The ringworld casts a huge shadow. It’s the ringworld you remember when you close the book. It’s the ringworld you remember decades later when you pick up the book to reread it. The rest is, well, just a story. The ringworld is sense of wonder. And if that’s all you want in a science fiction novel, then you’ll get it in Ringworld. If you’re looking for more, you’ll perhaps come away disappointed. Niven makes no attempt to explain the origin of the ringworld. The book’s plot is little more than a trek to find a way off it. There are, I admit, one or two interesting sub-plots: for example, the puppeteers’ meddling in both human history and kzin, the first to breed a “lucky” human and the second to make the kzin more docile; and the various speculations these revelations generate. Niven also manages to create a human but slightly off-kilter civilisation-in-ruins on the ringworld, although the name of one of its city, Zignamuclickclick, generates a wince.
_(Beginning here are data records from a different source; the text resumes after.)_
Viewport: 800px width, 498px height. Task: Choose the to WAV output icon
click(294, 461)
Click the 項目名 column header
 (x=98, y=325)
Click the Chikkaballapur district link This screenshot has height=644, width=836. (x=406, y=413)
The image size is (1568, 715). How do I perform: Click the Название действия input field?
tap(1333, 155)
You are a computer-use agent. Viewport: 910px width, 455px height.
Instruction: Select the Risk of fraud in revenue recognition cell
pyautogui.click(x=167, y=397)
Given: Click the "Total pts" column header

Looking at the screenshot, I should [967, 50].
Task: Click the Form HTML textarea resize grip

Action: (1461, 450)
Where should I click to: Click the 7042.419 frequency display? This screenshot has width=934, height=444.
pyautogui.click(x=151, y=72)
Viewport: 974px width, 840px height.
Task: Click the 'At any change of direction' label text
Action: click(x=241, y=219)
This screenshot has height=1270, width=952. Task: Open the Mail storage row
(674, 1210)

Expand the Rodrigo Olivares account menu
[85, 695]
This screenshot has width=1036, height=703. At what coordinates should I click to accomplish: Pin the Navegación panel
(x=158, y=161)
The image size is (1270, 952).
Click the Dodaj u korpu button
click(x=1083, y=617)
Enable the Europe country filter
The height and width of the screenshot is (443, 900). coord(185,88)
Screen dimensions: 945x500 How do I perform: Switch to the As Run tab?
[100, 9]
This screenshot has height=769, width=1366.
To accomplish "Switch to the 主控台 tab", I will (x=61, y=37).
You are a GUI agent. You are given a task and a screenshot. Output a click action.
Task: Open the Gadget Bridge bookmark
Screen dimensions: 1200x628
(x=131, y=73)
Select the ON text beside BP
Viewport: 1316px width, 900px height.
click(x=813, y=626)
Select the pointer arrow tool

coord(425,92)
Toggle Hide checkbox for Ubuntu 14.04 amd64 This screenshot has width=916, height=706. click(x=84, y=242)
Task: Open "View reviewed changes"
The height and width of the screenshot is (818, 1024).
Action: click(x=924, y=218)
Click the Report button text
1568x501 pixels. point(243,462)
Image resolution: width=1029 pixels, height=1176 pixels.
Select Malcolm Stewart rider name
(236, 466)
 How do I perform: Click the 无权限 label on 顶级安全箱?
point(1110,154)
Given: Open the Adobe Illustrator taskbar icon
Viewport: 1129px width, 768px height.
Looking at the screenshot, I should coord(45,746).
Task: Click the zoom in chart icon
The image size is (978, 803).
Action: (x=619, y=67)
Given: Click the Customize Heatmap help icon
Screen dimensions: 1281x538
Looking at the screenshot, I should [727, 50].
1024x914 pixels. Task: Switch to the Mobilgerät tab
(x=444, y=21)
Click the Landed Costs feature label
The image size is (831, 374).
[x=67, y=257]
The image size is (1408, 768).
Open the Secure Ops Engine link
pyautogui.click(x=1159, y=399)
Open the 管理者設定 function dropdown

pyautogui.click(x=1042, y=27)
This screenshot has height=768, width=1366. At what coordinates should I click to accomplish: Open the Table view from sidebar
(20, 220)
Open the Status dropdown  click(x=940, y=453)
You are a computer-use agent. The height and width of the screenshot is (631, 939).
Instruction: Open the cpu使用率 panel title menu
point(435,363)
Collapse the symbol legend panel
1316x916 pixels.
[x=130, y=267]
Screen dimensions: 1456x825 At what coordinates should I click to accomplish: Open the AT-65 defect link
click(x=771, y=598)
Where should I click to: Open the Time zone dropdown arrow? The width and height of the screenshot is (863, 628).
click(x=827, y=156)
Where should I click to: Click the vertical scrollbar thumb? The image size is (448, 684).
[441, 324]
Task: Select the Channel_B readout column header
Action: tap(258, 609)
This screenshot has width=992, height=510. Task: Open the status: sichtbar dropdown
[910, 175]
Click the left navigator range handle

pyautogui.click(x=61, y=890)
I enjoyed my reread, but it did leave me somewhat dissatisfied. Not from the book’s shortcomings – but because I’d forgotten how glibly sf writers of the 1970s used to make stuff up. They made very little effort to convince, they just waved their hands a little more vigorously. That’s a style which is no longer in fashion. Science fiction in the 21st century is a far more rigorous genre, and it’s better for it.

There are more novels following on from this one – The Ringworld Engineers, The Ringworld Throne, and Ringworld’s Children – and these explain who built the ringworld, and why. I vaguely recall reading The Ringworld Engineers back in my teens, but I’ll not bother this time. Nor have I any desire to read more of the series.

That’s not, I hasten to add, because this first book in my 2009 Reading Challenge was a failure. On the contrary, it achieved pretty much what I expected it to achieve. I enjoyed the book, was reminded of some of the reasons why I’d liked it in the first place, and will someday no doubt read it again. But it’s no great work of literature, and there are many science fiction novels I’d consider better than it.